Battery Storage News – LFP from Microvast, Sodium -Ion from Sineng

By Steve Hanley

https://cleantechnica.com/        2024.08.

 

 蓄電はクリーン・エネルギーへの移行に不可欠である。今では、ほとんどの人が太陽は毎晩沈み、風が常に吹くわけではないことを認識しており、再生可能エネルギーは従来の火力発電とは全く異なったものになっている。火力発電の唯一の問題は大気汚染であるが、それを脇に置けば、非常に信頼性が高く、1世紀以上にわたってその信頼性を維持している。

 その信頼性により、発電された電気は「ディスパッチ可能」になる。これは発電業界の専門用語で、エネルギー需要があれば火力発電が何時でもそれを供給するという意味である。

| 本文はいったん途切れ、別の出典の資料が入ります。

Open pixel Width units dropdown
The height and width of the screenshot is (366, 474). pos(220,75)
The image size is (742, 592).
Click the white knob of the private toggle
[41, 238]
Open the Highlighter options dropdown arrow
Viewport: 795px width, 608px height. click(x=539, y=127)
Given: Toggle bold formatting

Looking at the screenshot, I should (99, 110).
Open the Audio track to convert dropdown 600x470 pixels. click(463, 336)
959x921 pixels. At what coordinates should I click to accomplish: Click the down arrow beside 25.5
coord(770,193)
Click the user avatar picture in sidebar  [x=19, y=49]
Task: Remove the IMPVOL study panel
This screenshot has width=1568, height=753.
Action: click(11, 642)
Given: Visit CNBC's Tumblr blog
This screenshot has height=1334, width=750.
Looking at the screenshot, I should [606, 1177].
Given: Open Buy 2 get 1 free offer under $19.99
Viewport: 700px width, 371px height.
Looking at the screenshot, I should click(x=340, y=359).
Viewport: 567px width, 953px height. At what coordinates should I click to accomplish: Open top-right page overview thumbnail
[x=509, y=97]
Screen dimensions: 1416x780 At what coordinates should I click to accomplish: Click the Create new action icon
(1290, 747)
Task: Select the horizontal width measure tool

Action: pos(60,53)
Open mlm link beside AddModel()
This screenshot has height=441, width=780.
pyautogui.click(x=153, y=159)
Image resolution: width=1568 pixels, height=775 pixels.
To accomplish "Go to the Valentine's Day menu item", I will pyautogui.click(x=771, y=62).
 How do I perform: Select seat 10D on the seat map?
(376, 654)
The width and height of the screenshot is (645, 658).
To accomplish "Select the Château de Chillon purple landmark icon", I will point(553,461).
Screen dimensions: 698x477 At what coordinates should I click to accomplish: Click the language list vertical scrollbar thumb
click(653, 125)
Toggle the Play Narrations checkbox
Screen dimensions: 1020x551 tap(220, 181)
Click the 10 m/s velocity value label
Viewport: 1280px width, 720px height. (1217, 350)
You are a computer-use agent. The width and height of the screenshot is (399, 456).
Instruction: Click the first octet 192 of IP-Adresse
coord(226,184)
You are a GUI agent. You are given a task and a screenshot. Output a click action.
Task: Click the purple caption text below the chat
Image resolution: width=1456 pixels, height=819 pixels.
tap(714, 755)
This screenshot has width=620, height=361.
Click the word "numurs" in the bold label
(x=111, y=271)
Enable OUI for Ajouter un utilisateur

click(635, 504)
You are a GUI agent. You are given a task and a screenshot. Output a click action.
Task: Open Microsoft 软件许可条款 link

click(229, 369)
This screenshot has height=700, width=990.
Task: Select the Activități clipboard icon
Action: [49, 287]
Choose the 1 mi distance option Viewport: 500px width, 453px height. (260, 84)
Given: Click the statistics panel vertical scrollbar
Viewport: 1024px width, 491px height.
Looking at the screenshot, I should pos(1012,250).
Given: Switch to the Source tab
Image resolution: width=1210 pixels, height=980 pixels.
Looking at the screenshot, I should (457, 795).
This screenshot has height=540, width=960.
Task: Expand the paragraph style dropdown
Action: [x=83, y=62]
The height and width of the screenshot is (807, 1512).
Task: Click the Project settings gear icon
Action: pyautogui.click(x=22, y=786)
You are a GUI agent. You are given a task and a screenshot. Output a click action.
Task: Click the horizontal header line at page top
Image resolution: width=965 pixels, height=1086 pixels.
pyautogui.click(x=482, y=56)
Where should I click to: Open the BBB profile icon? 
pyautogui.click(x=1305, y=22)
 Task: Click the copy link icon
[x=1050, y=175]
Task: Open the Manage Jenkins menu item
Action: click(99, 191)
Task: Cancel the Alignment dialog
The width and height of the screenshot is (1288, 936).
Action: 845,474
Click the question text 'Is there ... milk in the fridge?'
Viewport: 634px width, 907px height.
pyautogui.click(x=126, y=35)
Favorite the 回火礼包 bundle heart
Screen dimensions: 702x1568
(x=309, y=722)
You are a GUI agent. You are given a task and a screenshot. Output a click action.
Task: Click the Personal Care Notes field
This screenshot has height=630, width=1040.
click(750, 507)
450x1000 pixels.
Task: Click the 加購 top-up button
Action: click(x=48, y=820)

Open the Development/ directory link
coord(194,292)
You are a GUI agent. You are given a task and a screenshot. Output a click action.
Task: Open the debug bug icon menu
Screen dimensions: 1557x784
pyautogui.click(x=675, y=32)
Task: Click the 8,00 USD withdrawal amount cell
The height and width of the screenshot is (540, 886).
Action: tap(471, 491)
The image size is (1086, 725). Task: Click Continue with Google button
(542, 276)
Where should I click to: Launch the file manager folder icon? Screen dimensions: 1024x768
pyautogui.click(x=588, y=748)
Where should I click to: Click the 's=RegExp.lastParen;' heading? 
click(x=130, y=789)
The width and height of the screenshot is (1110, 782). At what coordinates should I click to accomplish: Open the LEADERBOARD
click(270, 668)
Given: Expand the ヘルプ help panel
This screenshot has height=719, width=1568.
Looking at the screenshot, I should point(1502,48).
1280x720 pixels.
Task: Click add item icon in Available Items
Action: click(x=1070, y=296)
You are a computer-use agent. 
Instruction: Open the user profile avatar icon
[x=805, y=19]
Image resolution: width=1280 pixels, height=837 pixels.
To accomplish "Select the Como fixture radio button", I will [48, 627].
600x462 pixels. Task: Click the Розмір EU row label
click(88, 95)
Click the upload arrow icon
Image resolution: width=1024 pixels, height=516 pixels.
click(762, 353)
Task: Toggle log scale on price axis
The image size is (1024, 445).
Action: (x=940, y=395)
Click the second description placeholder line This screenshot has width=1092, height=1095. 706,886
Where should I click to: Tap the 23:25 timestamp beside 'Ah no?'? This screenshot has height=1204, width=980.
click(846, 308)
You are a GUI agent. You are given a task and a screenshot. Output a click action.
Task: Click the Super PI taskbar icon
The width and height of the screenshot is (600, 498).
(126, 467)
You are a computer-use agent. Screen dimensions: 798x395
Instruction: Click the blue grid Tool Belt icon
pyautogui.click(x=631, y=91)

台所の蛇口のようなものである。蛇口をひねると水が出る。再生可能エネルギーの場合、システムのどこかに中間メカニズム、つまり余分な電子を吸収して必要に応じてシステムに供給できるものがなければ、常にそうであるとは限らない。蓄電により再生可能エネルギーはディスパッチ可能になり、ディスパッチ可能性により再生可能エネルギーは火力発電に取って代わることができる。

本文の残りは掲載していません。